Salima is not alone. After a year “Zoom school” for a majority of special education students, parents are worried; and, with summer just around the corner, many parents are concerned about their students’ skills regression over the summer months.
“I have a lot of concerns, you know, especially at this critical age in his development, that he isn’t going to be able to get the skills that he needs,” said Diana Santiago about her four-year-old son, Daniel, who has an Individualized Education Program for his social skills development. “Social skills has been an area that I think is especially challenging to address remotely.”
To help foster your child’s communication and social skills development, lead this activity to help your child learn how to extend the conversation by asking open-ended questions.
Being able to use effective communication skills is essential for interpersonal communication to occur, and the use of questioning skills is an important area within verbal communication. During the communication process, questions are asked and answered in order to help clarify, extract more information, draw someone into a conversation, and sustain a conversation.
There are two types of questions that can be asked and answered: open-ended and closed.

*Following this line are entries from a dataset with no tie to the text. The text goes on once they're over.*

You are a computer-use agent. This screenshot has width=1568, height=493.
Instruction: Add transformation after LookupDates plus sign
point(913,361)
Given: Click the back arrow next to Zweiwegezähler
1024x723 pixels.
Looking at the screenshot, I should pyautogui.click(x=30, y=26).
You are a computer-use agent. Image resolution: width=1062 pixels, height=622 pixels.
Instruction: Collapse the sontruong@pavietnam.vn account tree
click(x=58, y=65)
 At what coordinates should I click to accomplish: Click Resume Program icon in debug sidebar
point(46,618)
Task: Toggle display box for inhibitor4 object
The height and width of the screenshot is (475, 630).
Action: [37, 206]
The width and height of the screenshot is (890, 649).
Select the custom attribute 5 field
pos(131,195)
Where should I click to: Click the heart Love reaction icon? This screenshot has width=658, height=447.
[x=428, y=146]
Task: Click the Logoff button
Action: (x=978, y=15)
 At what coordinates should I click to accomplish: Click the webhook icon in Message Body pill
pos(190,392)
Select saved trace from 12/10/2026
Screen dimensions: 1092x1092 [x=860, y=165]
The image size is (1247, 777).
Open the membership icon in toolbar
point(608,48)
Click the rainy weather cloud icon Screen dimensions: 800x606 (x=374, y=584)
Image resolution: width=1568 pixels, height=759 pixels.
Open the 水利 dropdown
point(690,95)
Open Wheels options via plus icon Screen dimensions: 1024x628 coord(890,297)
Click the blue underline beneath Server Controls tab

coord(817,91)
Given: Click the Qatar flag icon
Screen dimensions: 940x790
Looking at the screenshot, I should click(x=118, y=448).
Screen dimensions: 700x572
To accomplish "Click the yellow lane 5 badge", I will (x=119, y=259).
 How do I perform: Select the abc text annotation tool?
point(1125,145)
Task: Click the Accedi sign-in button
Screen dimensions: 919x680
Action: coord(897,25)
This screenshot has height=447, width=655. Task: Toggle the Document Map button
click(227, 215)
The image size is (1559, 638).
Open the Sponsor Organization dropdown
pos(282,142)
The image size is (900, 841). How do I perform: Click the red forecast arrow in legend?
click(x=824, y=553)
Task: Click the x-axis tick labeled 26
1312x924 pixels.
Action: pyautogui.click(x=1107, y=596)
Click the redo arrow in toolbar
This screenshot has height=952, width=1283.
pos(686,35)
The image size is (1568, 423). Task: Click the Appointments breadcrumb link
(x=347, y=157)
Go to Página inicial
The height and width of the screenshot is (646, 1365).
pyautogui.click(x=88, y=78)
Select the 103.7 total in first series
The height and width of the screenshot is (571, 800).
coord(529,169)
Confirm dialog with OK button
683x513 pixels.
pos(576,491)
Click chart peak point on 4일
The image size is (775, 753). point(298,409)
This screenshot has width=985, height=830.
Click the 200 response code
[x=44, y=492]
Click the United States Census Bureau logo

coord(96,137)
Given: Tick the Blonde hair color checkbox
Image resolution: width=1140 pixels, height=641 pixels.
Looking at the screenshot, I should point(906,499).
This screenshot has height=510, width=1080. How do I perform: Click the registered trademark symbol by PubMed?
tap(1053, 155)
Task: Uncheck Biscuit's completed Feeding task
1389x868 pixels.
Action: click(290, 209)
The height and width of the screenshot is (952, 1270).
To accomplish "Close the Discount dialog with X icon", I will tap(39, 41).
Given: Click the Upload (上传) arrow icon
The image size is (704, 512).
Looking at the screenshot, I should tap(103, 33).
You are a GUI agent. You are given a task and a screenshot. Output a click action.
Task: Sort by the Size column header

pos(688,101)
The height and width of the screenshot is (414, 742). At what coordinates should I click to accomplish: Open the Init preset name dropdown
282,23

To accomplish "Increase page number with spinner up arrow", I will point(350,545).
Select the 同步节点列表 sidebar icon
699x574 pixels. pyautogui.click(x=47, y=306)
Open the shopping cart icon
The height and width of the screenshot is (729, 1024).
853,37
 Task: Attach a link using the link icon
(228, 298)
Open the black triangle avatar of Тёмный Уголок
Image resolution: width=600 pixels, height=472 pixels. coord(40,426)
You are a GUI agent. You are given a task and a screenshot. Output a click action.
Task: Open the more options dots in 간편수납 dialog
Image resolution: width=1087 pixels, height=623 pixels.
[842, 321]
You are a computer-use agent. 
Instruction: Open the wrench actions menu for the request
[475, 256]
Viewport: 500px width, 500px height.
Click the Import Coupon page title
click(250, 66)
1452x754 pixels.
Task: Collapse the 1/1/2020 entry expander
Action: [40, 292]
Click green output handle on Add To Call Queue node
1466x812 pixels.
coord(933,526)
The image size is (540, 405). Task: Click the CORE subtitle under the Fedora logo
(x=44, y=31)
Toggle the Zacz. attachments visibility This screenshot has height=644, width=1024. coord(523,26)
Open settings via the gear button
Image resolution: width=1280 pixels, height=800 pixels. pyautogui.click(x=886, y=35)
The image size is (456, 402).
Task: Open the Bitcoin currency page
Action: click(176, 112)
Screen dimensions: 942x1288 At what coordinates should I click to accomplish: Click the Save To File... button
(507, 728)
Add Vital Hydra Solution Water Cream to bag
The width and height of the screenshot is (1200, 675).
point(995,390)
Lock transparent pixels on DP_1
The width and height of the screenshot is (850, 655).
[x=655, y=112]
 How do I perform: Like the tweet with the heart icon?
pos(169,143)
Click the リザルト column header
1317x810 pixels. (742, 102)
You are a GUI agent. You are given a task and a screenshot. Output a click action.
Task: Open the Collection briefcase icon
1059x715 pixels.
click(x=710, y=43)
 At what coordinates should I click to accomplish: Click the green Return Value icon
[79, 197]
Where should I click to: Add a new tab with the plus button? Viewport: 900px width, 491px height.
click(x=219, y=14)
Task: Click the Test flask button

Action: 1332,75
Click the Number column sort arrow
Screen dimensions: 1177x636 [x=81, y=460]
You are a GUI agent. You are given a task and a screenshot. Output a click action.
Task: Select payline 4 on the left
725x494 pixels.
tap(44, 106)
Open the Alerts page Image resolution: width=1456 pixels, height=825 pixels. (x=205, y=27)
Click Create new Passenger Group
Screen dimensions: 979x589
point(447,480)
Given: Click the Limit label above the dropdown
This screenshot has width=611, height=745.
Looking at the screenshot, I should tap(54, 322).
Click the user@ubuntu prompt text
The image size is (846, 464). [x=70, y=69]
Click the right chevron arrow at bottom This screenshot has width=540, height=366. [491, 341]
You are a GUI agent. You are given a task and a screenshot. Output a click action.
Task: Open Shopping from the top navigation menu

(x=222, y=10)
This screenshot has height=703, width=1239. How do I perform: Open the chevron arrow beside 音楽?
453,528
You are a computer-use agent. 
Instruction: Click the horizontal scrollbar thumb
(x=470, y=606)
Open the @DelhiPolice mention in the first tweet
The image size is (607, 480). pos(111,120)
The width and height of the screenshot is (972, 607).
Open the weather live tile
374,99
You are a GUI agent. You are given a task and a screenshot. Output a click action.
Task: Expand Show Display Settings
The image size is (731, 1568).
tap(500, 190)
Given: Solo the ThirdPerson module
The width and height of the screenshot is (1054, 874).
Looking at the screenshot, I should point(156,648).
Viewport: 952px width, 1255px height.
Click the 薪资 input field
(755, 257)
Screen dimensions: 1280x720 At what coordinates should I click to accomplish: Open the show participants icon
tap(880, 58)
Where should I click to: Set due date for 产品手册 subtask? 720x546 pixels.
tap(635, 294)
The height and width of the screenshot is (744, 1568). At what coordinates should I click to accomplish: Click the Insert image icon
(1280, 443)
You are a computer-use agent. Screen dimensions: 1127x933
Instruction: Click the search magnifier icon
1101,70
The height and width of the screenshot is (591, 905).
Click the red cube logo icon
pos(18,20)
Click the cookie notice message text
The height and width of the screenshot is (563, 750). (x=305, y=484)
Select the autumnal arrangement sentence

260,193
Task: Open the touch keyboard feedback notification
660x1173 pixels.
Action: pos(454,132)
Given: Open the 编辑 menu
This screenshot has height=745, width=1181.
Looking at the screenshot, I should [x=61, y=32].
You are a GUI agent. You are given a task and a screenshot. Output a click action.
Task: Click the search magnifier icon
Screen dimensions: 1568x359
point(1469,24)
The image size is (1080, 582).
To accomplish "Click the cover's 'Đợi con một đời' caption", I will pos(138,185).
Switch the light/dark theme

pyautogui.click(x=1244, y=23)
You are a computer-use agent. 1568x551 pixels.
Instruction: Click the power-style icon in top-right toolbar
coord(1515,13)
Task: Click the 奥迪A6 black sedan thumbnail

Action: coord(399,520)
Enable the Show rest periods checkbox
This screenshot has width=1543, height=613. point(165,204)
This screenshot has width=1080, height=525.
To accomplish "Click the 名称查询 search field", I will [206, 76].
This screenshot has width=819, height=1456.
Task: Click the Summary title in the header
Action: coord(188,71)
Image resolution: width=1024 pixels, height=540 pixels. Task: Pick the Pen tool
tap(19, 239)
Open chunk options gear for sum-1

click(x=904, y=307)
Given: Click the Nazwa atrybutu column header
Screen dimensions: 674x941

- Open-ended questions: questions that allow for the continuation of the conversation and are used to solicit additional information. The use of open-ended questions has an inviting quality that encourages the speaker to provide a more authentic, in-depth, and lengthier response. When used in conversation, open-ended questions allow you to find out more about the person with whom you are talking.
- Closed questions: questions that can be answered with a “yes,” “no,” or short response. Closed questions stop the conversation and provide only the answer to your question without any further detail. Asking closed questions will limit the listener’s answer because they will provide no more information than is needed or required — the response you will receive to a closed question will be just what you asked.
Use open-ended questions — questions that begin with: who, what, when, where, or how — to extend a conversation. For example:
- Who did you see the movie with?
- What was your favorite part of the movie?
- When did you see the movie?
- Where did you go to see the movie?
- How was the movie?
Note: when asking open-ended questions, avoid “why” questions, as a “why” causes people to make up a rational reason, even if they do not have one, to provide a response. It may also cause a person to feel defensive, as though they are expected to defend their response.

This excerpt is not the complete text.